The opening moments of Invisible Life work so well to sum up the film's main focus. Two young women wander barefoot through a rainforest. They quickly lose each other in the diffused haziness and dense foliage. It seems like they could be near to each other and not even know it. We learn later that these women are sisters, Eurídice (Carol Duarte) and Guida (Juila Stockler). While the opening scene may be a dream, it serves as a perfect microcosm for the film. These sisters will spend much of the time looking for each other. Director Karim Aïnouz inserts shots from this sequence throughout the film.

The film begins in Rio de Janeiro in the 1950s. The sisters are living with their parents. Father Manoel (António Fonseca) is a traditionalist with a terrible temper. He also seems to be disproving of what the sisters are doing or want. This leads Guida to sneak out often. Eurídice is far more willing to follow her father's rules. She is a piano prodigy who dreams of studying at a conservatory in Vienna. We quickly understand how the conditions of their upbringing bond the sisters together. When Guida abruptly runs off to Greece with her lover, Eurídice is left with the fallout.

Guida's leaving has tragic consequences for both sisters. Eurīdice is pressured into marrying. Her husband Antenor (Gregorio Duvivier) is emotionally stunted and pays no attention to the pain his wife feels. Their wedding night is marked by him raping her while she is drunk. He doesn't support her musical dreams. Eurídice tries to prevent getting pregnant but fails and finds herself trapped in the life her father dictated.
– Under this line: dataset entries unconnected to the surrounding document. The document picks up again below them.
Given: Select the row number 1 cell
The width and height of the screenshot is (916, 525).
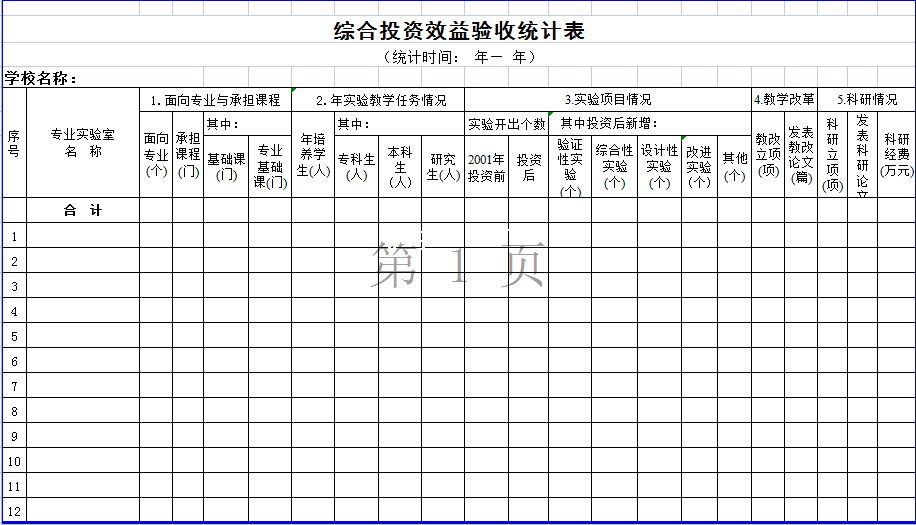Looking at the screenshot, I should pos(14,236).
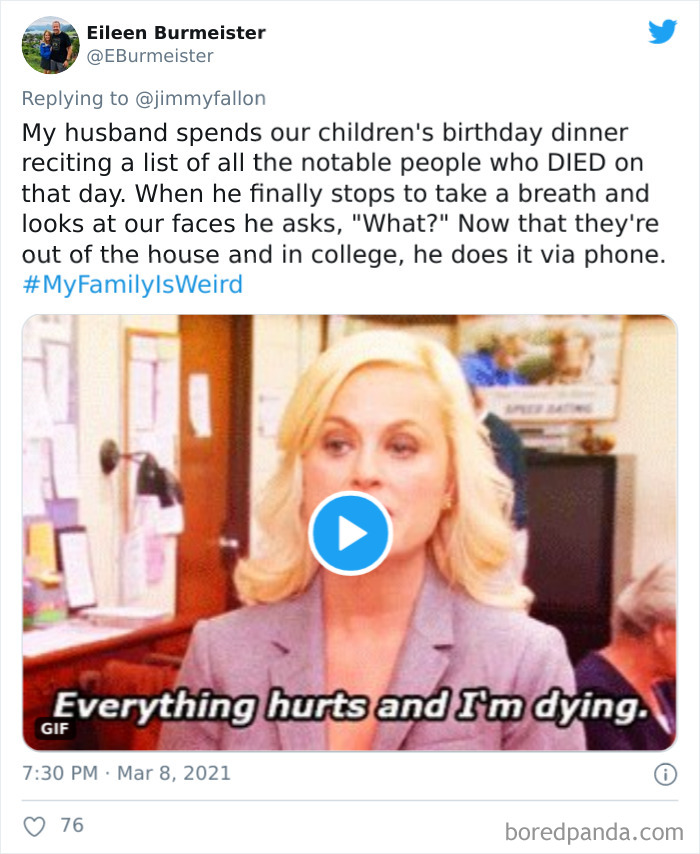Click the name Eileen Burmeister
This screenshot has height=854, width=700.
tap(175, 32)
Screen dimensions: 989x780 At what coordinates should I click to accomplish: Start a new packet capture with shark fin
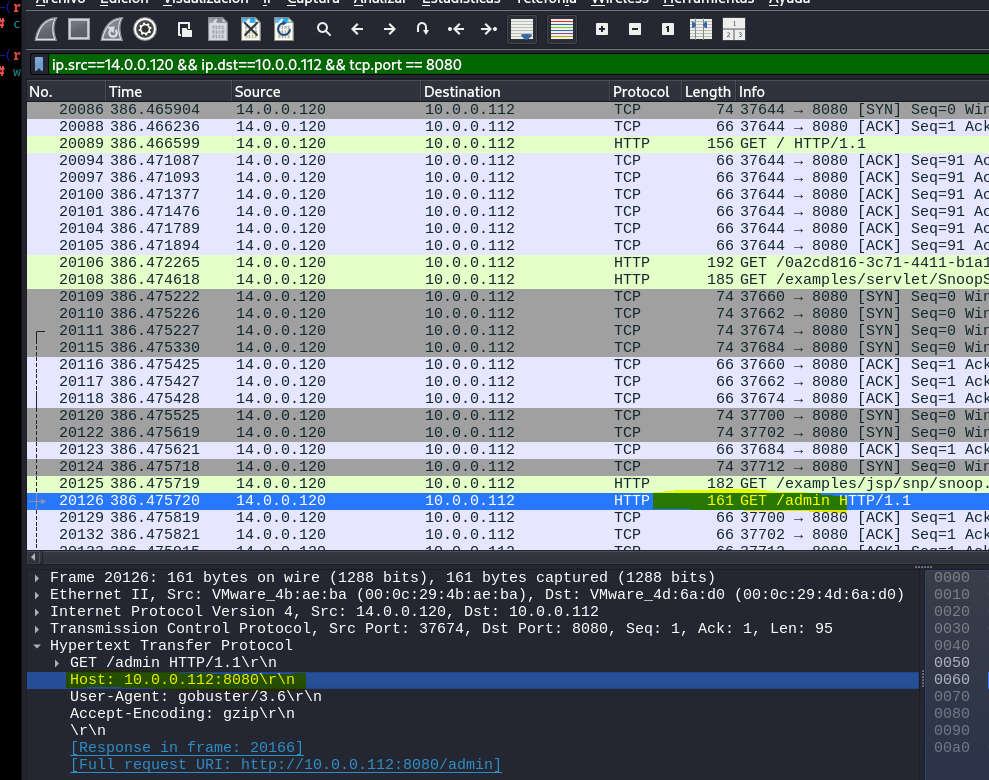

Guida returns pregnant to Rio de Janeiro after things do not work out in Greece. Her father disowns her, throwing her out on the street. He tells her a terrible lie, claiming her sister is now in Vienna. Guida is forced to live in the slums and make the best of her situation. The two send each other letters that we hear in voiceovers but it is clear neither of them ever receive each other's correspondence.
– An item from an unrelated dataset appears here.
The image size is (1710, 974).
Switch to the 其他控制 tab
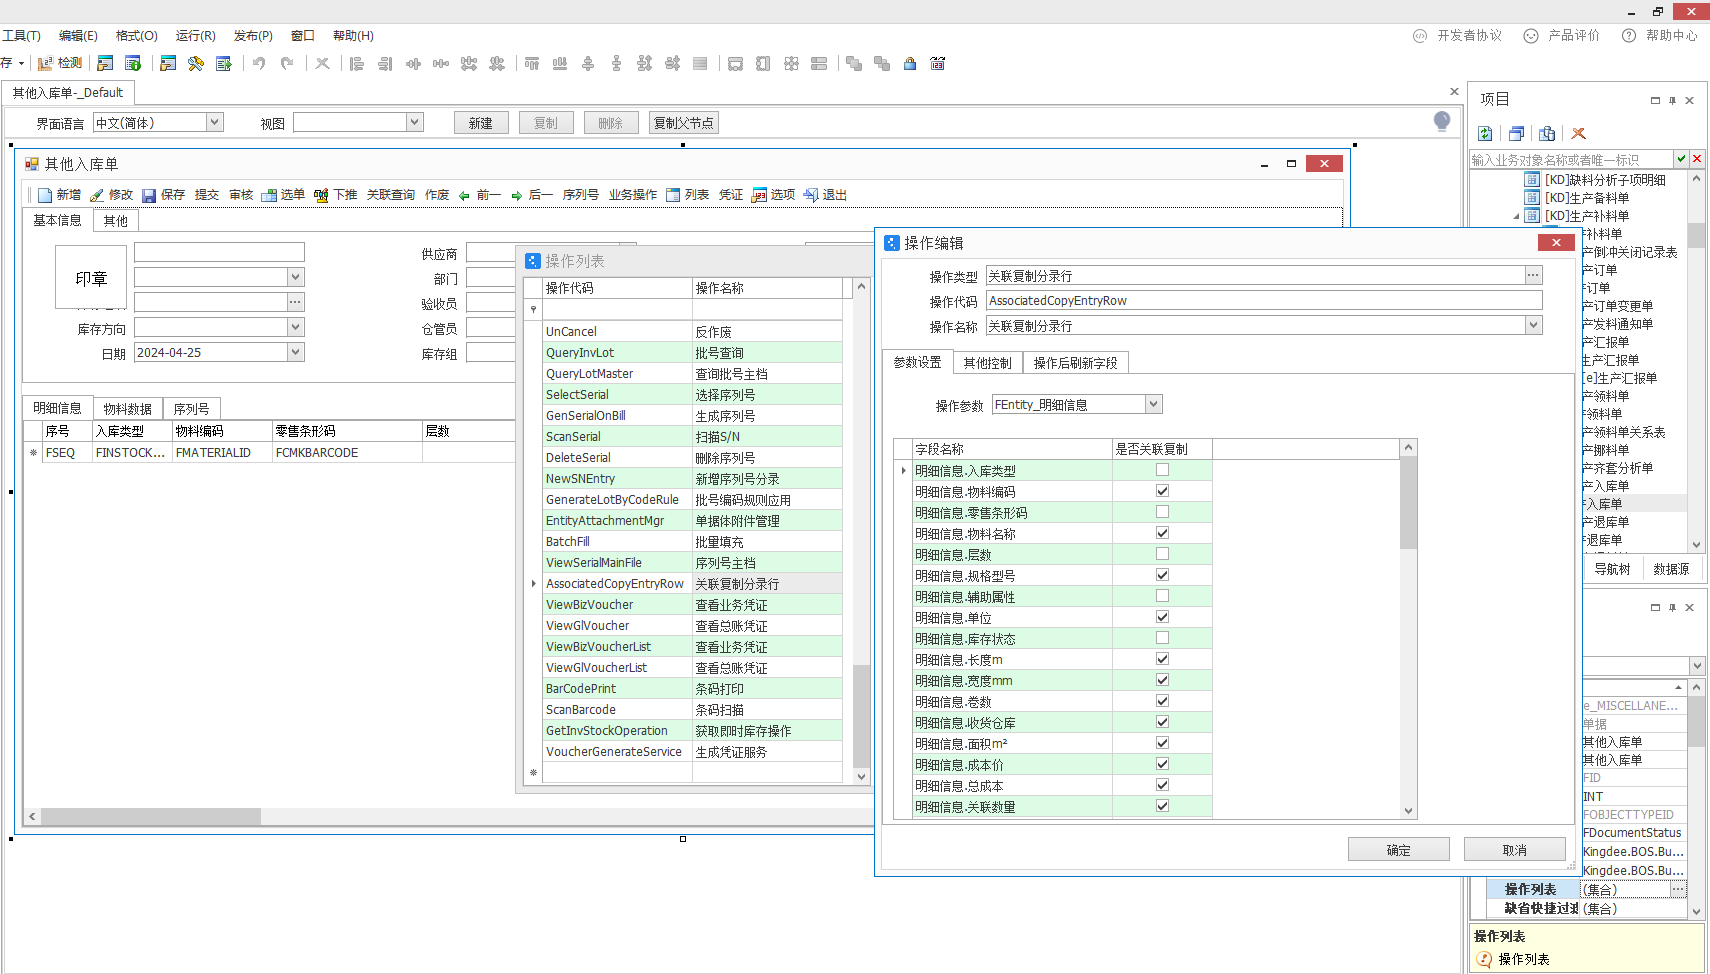point(987,363)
Invisble Life reminded me of the work of Rainer Werner Fassbinder. It is a domestic epic with a sprawling sense of melodrama. Aïnouz gives the film an elliptical structure that requires the viewer to keep up and understand where in a timeline things are. There is an emotionally knockout scene where the two sisters almost see each other at a restaurant that may have felt manipulative in someone else's hands but here is a revelation. When I think of the film now, I think about how several scenes help to pain a sharp picture of the social, religious and monetary forces that force women's choices. The film may be bleak at times but there is also a tropical vibrancy to it. The final moments of the film satisfy on a narrative level but the film's power is in what came before.